Adapted from Bon Appetit, July 1998. Serving size: 4 – 6. Except for the barley, this recipe can use Trader Joe’s products entirely. 1/3 cup pearl barley 1 bag Trader Joe’s trimmed green beans “haricot vert,” cut into 2″ segments 1 cup Trader Joe’s frozen, organic corn kernels (If you have time, toast them first, straight out of the bag and into a hot non-stick pan, until they become nicely golden in color.) 4 ounces Trader Joe’s wild or organic arugula 1/4 cup Trader Joe’s extra-virgin olive oil 1/8 cup Trader Joe’s Pear Vinegar, or Orange Muscat Champagne Vinegar 1 1/2 tablespoons minced shallots 1 tablespoon minced fresh thyme 1 teaspoon Dijon mustard 4 tablespoons Trader Joe’s Crumbled Goat Cheese (plain), or crumbled from a TJ’s goat-cheese log Cook barley in medium saucepan of boiling salted water until tender, about 20 minutes.

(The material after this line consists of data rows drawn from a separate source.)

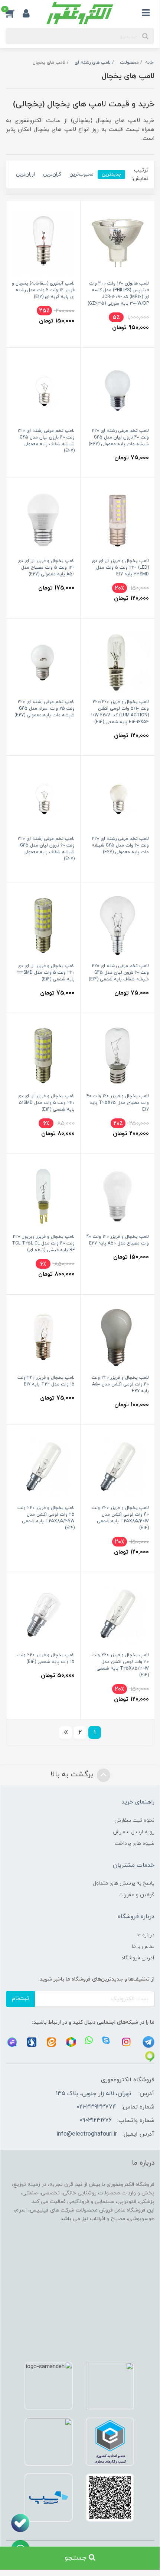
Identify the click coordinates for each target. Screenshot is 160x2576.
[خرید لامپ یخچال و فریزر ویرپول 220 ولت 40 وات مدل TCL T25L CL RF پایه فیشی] (43, 1196)
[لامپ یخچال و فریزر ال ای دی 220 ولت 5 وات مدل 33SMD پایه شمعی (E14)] (43, 925)
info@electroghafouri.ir (86, 2134)
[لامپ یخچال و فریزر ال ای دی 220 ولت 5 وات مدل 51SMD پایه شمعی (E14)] (43, 1055)
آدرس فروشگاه (137, 1958)
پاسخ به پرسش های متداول (123, 1883)
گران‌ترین (52, 174)
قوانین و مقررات (136, 1894)
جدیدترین (111, 174)
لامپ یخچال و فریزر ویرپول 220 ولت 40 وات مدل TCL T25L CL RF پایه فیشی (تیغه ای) (43, 1243)
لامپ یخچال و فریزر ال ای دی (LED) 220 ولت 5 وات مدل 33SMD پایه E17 (120, 567)
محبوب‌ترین (81, 174)
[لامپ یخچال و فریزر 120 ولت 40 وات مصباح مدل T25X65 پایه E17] (117, 1055)
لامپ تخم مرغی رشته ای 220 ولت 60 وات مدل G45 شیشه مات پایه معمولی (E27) (120, 845)
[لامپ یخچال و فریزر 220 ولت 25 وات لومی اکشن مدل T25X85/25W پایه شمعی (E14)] (43, 1467)
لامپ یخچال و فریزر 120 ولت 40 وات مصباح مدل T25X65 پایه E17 (117, 1102)
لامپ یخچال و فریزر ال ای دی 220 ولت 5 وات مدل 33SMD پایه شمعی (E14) (46, 972)
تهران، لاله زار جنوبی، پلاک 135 (93, 2094)
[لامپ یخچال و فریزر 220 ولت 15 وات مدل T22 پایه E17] (43, 1336)
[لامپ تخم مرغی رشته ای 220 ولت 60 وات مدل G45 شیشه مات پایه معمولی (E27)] (117, 798)
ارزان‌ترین (25, 174)
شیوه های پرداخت (134, 1843)
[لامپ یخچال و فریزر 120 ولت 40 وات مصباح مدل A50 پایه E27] (117, 1196)
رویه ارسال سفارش (133, 1831)
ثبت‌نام (20, 1998)
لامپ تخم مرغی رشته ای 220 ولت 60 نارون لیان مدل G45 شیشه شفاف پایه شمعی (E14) (119, 972)
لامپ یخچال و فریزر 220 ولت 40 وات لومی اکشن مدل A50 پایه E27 (120, 1384)
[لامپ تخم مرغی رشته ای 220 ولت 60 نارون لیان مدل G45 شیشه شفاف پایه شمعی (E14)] (117, 925)
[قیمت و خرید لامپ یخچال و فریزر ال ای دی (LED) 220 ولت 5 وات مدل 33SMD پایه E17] (117, 520)
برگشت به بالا (72, 1774)
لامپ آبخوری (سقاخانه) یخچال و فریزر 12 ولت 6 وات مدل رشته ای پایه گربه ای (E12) (43, 290)
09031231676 (95, 2120)
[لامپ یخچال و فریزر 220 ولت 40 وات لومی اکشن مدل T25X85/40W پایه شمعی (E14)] (117, 1467)
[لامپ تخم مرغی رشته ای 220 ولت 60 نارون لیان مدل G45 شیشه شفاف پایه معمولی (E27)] (43, 798)
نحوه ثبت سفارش (134, 1820)
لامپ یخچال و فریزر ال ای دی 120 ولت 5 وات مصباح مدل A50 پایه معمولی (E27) (46, 567)
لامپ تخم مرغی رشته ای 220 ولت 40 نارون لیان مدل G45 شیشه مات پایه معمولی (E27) (119, 437)
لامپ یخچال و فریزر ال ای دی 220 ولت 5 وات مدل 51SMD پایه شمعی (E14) (46, 1102)
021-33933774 (96, 2107)
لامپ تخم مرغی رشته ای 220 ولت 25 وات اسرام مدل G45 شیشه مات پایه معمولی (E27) (44, 708)
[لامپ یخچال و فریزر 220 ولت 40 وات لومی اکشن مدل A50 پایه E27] (117, 1336)
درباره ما (145, 1935)
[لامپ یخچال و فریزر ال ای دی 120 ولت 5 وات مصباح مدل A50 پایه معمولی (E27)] (43, 520)
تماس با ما (143, 1946)
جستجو (77, 2558)
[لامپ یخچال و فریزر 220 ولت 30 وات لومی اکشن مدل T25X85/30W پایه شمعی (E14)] (117, 1614)
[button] (14, 13)
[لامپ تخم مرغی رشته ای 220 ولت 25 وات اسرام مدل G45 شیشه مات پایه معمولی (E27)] (43, 661)
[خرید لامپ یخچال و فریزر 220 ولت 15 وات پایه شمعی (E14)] (43, 1614)
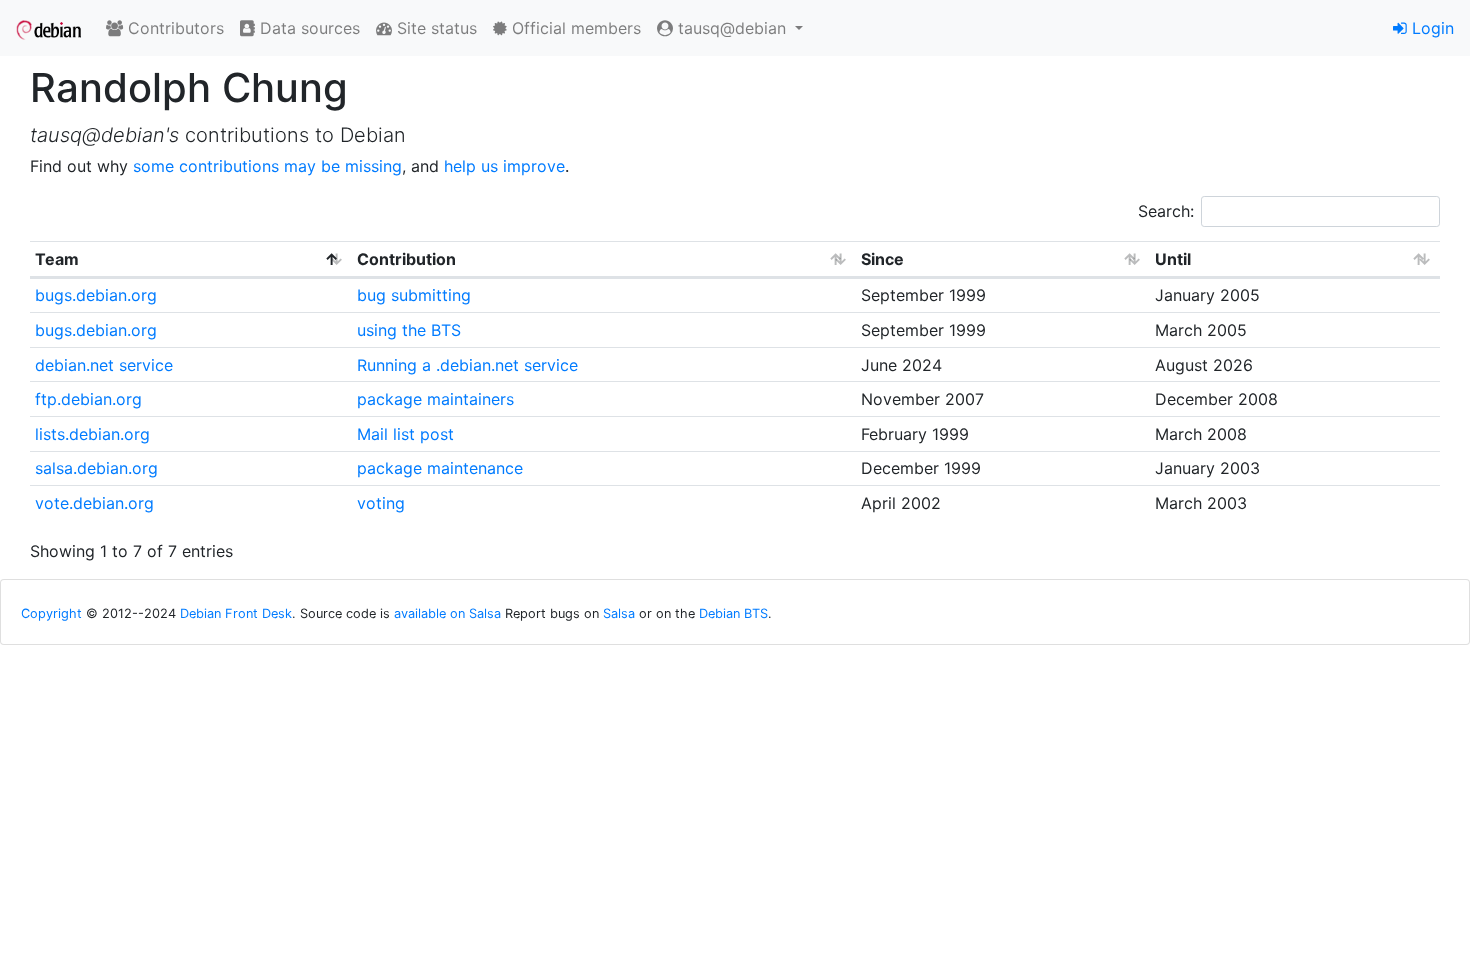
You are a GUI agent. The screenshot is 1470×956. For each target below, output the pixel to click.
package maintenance (440, 468)
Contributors (173, 28)
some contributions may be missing (267, 166)
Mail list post (405, 434)
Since (882, 259)
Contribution (406, 259)
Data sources (307, 28)
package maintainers (435, 399)
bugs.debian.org (96, 295)
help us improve (504, 166)
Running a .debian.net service (467, 365)
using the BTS (409, 330)
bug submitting (414, 295)
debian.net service (104, 365)
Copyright (51, 613)
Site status (434, 28)
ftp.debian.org (88, 399)
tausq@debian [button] (732, 28)
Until (1173, 259)
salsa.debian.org (96, 468)
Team (57, 259)
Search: (1166, 211)
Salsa (619, 613)
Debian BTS (733, 613)
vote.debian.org (94, 503)
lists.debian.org (92, 434)
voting (381, 503)
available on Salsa (447, 613)
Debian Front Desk (236, 613)
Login (1430, 28)
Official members (574, 28)
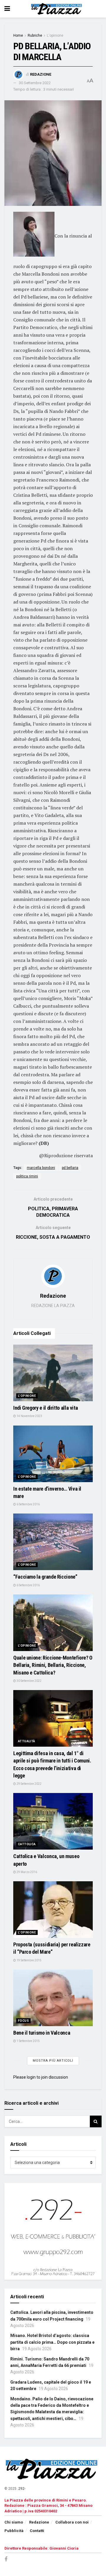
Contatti (37, 2530)
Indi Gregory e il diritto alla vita (45, 1408)
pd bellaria (70, 1168)
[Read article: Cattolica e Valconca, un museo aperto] (53, 1821)
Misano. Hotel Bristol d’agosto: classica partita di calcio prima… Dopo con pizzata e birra (52, 2342)
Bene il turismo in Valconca (41, 2033)
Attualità (26, 1741)
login (31, 2077)
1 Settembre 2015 (28, 2041)
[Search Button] (96, 2121)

Drain; cool. Transfer to large bowl. Cook haricot vert in large pot of boiling salted water until crisp-tender, about 3 1/2 minutes. Drain. Transfer beans to bowl of ice water to cool. Drain well. Transfer to bowl with barley. Mix in corn kernels. Coarsely chop washed and dried arugula; add to bowl with barley mixture. Whisk olive oil, vinegar, shallots, thyme and Dijon mustard in small bowl to blend. Pour enough dressing over barley mixture to coat. Season salad to taste with salt and pepper. Sprinkle with goat cheese and serve alongside any remaining dressing.